Dawn of a New Era for Young Women and Girls of Liberia
Have you read about Liberia lately? I mean after the 1990s and early 2000s when BBC, CNN and other media outlets around the globe carried headlines of a bloody internal conflict—a Liberia in which young women and girls dare to believe in themselves, to never give up and to dream big.
Well, it seems there’s a dawn of a new era in Liberia. Thanks to the (relative) successful presidency of Ellen Johnson Sirleaf (2004 - 2017), combined with the unwavering efforts of Liberian women-trailblazers, the hopes and dreams of Liberian young women and girls are on the rise. They are now seeing themselves in President Sirleaf, Nobel Laureate Leymah Glowee, U.N. Diplomat Angie Brooks-Randolph, University President Mary Antionette Brown Sherman, and many others.
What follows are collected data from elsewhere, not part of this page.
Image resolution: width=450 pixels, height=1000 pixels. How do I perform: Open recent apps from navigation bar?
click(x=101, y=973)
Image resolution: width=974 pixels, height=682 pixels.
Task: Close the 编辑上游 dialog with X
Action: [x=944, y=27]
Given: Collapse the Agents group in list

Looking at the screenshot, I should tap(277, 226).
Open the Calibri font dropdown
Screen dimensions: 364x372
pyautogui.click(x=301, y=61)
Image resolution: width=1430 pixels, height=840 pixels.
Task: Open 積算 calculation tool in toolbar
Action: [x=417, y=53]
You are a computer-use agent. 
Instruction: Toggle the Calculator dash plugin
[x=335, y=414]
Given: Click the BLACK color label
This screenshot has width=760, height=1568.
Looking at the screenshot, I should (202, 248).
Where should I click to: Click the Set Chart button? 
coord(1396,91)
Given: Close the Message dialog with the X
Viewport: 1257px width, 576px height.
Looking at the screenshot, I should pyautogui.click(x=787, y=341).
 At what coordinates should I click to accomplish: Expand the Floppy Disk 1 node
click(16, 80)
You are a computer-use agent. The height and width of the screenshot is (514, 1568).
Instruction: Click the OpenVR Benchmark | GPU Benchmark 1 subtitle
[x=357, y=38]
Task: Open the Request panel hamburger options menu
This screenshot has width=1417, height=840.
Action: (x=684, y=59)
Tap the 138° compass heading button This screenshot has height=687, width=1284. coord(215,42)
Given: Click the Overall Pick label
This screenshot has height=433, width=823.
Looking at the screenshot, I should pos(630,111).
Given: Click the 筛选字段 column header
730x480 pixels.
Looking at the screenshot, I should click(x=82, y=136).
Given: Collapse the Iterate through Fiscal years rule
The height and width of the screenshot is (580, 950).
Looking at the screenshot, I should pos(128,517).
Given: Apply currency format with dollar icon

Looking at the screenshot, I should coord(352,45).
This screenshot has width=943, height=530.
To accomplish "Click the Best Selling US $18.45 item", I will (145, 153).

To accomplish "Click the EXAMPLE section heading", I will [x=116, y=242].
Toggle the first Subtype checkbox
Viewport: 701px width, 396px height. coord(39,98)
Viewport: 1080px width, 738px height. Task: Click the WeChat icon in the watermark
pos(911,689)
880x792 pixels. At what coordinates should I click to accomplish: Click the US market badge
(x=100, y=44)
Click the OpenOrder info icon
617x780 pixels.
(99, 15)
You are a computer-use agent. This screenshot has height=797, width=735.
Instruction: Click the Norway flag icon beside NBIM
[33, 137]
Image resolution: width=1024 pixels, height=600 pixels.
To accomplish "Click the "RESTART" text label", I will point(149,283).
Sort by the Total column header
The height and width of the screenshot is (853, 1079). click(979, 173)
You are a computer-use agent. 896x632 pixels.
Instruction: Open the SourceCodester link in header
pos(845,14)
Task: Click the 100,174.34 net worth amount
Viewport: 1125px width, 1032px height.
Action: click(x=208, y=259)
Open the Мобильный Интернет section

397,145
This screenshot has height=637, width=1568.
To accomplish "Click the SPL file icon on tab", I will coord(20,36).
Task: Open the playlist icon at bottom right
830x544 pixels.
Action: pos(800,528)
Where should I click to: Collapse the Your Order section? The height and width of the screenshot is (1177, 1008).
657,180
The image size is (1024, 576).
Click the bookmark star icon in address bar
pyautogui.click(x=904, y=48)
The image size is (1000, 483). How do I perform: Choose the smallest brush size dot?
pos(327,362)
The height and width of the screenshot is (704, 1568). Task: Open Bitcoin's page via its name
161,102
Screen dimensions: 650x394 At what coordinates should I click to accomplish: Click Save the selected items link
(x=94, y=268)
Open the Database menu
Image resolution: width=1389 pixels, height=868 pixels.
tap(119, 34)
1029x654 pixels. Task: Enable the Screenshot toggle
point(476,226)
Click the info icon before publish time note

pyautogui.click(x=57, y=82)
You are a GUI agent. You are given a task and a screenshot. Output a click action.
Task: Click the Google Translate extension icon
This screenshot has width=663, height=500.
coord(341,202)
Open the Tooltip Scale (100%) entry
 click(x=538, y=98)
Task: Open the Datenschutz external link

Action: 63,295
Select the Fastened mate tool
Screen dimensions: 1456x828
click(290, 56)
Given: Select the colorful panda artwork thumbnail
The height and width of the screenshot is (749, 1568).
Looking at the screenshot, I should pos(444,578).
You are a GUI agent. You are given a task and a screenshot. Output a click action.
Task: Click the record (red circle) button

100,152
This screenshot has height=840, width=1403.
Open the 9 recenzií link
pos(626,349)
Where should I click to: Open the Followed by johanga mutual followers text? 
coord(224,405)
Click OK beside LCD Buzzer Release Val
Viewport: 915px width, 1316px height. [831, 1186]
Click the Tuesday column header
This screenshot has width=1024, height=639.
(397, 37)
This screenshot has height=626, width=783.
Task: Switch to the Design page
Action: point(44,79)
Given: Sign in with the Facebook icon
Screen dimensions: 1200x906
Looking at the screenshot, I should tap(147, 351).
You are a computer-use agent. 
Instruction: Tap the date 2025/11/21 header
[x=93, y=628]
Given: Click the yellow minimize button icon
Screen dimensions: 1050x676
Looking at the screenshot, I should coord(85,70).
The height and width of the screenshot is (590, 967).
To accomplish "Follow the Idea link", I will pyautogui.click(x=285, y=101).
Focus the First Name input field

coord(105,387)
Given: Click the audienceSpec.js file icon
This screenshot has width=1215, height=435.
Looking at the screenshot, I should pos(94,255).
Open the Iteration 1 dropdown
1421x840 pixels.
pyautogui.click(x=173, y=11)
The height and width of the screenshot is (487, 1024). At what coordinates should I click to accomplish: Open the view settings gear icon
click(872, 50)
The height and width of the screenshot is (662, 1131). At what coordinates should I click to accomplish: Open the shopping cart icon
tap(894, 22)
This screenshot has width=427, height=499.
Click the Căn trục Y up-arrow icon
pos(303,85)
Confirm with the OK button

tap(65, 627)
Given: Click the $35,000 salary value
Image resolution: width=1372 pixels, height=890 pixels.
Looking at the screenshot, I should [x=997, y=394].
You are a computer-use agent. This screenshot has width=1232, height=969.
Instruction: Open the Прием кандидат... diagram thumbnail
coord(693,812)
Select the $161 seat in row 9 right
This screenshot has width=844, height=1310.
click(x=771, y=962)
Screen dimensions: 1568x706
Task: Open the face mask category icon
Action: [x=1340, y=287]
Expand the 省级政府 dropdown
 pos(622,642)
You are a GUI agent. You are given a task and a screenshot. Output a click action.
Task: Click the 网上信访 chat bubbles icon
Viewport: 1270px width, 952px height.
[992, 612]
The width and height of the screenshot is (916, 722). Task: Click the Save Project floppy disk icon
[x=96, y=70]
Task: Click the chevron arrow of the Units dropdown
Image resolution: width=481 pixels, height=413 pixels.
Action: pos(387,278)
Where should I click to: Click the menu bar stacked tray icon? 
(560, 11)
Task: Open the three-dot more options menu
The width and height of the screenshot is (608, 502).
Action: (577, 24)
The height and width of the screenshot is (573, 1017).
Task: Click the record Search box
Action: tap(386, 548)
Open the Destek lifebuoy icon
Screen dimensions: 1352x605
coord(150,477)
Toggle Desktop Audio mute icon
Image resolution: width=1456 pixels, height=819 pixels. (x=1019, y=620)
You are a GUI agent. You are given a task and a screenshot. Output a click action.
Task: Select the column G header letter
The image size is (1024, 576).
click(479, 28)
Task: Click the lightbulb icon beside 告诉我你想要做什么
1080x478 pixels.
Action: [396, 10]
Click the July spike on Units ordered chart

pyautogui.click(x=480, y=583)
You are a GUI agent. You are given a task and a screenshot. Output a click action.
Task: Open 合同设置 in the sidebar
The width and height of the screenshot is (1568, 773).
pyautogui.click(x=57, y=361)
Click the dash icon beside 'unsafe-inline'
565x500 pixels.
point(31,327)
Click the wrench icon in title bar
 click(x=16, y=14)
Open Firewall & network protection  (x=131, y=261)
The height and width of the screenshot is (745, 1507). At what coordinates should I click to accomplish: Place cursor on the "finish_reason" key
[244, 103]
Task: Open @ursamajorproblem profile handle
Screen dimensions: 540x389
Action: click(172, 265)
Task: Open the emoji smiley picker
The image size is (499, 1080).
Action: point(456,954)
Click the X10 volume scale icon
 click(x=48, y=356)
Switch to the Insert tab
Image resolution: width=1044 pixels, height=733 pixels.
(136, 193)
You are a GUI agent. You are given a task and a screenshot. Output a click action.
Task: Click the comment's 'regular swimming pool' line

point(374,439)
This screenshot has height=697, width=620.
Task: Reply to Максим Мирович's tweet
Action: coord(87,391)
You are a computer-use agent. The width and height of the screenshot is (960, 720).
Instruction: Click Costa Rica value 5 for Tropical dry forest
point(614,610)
Probe this statement from Ms. Gbowee about her own daughter, for example: “Six months after Ellen’s election, the elementary school where she went had an election for class officers. The children went out and did their campaigning and they got elected. They had 12 elementary classes and so you had 12 presidents—and 11 of them were girls! Here was the most amazing thing for me: When I was growing up, girls aspired to be the chaplain or the treasurer of the class. You really didn’t see them stepping up to say, ‘I want to be president.’ But immediately after the election of this woman, you had all these little girls saying, ‘If Ellen can be president, I want to be another Ellen.’”
Although Liberian young women and girls still faced enormous challenges, things are looking up! More Liberians and fellow Africans are realizing the importance of educating the GIRL CHILD than ever before. But there’s a problem: Parents inability to pay.
Run for Africa (2018) hope to change that in a tiny way. We are running/walking on September 23rd in Philadelphia, to extend the privilege of education to many more underprivileged girls as possible in the Todee region of Liberia.
Eighty-three years old, Stephen Akintoye writes,
"I’m delighted to contribute to this project so Liberian girls with less means have access to high quality education." – Stephen Akintoye, PhD, former Senator of Nigeria and Retired Professor of Eastern University.